Brief: Copy the listing below from the line that has "Image resolution: width=1058" through the line that has "Action: click(x=266, y=303)", swapping "timeline marker" for "progress marker" and keeping everything else the same. Leave the pictures out.

Material to process:

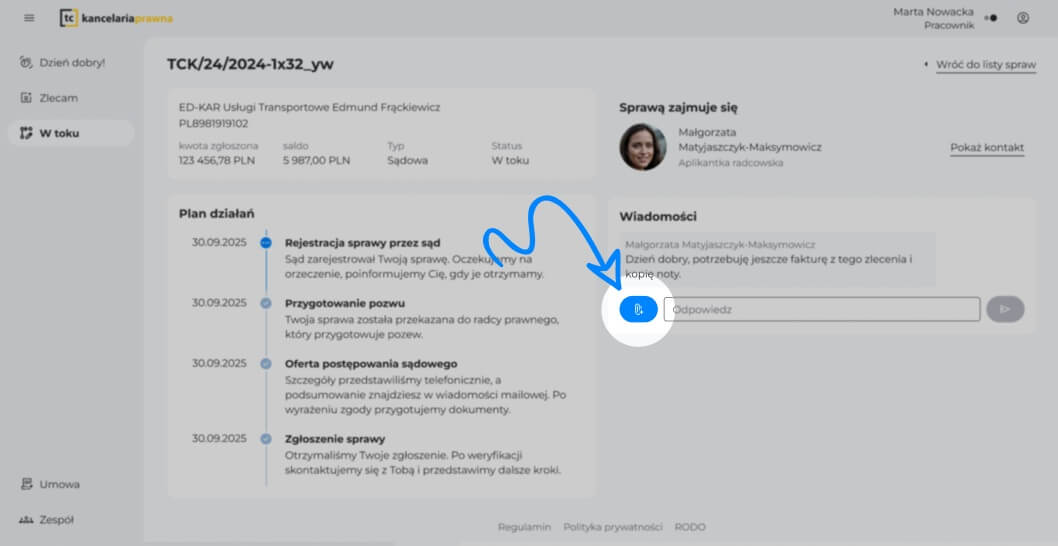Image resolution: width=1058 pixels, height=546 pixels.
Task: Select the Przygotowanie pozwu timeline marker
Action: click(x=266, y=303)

* * *

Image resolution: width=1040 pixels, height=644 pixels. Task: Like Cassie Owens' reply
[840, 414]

Reply:
Image resolution: width=1058 pixels, height=546 pixels.
Task: Select the Przygotowanie pozwu progress marker
Action: click(x=266, y=303)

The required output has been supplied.